▸ TEXT TO READ:
******************************

5 Ridge regression and Lasso

Read section 6.2 of the book before using these notes.

Note that in this course, lecture notes are not sufficient, you must read the book for better understanding. Lecture notes are just implementing the concepts of the book on a dataset, but not explaining the concepts elaborately.

import pandas as pd
import numpy as np
import seaborn as sns
import matplotlib.pyplot as plt
from sklearn.linear_model import Ridge, RidgeCV, Lasso, LassoCV, LogisticRegressionCV, LogisticRegression
from sklearn.preprocessing import StandardScaler 
from sklearn.metrics import r2_score, accuracy_score
from sklearn.model_selection import cross_val_score, cross_val_predict

trainf = pd.read_csv('./Datasets/house_feature_train.csv')
trainp = pd.read_csv('./Datasets/house_price_train.csv')
testf = pd.read_csv('./Datasets/house_feature_test.csv')
testp = pd.read_csv('./Datasets/house_price_test.csv')
train = pd.merge(trainf,trainp)
test = pd.merge(testf,testp)
train.head()

	house_id	house_age	distance_MRT	number_convenience_stores	latitude	longitude	house_price
0	210	5.2	390.5684	5	24.97937	121.54245	2724.84
1	190	35.3	616.5735	8	24.97945	121.53642	1789.29
2	328	15.9	1497.7130	3	24.97003	121.51696	556.96
3	5	7.1	2175.0300	3	24.96305	121.51254	1030.41
4	412	8.1	104.8101	5	24.96674	121.54067	2756.25

5.1 Ridge regression

Let us develop a ridge regression model to predict house price based on the five house features.

#Taking the log transform of house_price as house prices have a right-skewed distribution
y = np.log(train.house_price)

******************************

▸ PROBLEMS:
A: Translate this sentence from the ridge regression notes into Spanish: "Let us develop a ridge regression model to predict house price based on the five house features."
B: From the ridge regression notes, return the passage that begins at the words "train = pd.merge(trainf,trainp)" and stops after the words "five house features.".

▸ PROVIDED MATERIAL:
******************************

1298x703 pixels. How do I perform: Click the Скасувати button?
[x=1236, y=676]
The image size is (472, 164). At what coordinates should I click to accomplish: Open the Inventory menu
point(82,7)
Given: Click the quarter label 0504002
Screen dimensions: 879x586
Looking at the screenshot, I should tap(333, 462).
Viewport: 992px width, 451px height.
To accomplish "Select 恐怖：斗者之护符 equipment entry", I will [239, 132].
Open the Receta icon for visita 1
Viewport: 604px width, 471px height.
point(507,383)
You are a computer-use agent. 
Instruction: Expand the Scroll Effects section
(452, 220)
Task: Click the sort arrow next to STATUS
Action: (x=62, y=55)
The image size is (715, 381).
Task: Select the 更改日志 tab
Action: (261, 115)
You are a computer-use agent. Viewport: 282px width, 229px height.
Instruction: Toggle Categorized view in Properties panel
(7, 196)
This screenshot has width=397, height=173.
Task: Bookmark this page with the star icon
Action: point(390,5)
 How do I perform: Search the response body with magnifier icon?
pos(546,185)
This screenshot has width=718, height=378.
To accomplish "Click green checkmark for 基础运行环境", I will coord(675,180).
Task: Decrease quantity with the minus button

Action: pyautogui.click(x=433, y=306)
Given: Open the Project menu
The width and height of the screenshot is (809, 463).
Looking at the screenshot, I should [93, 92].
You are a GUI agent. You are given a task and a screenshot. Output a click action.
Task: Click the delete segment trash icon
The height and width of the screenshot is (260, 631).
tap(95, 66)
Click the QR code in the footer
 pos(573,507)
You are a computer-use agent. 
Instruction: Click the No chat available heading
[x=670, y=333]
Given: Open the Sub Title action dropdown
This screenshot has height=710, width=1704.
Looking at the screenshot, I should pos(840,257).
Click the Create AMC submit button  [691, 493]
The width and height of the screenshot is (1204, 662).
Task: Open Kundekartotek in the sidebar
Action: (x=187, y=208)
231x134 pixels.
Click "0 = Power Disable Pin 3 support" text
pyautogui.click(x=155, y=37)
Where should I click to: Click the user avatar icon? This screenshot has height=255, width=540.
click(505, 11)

******************************

▸ ANSWERS BELOW:
A: Desarrollemos un modelo de regresión ridge para predecir el precio de la vivienda a partir de las cinco características de la vivienda.

B:
train = pd.merge(trainf,trainp)
test = pd.merge(testf,testp)
train.head()

	house_id	house_age	distance_MRT	number_convenience_stores	latitude	longitude	house_price
0	210	5.2	390.5684	5	24.97937	121.54245	2724.84
1	190	35.3	616.5735	8	24.97945	121.53642	1789.29
2	328	15.9	1497.7130	3	24.97003	121.51696	556.96
3	5	7.1	2175.0300	3	24.96305	121.51254	1030.41
4	412	8.1	104.8101	5	24.96674	121.54067	2756.25

5.1 Ridge regression

Let us develop a ridge regression model to predict house price based on the five house features.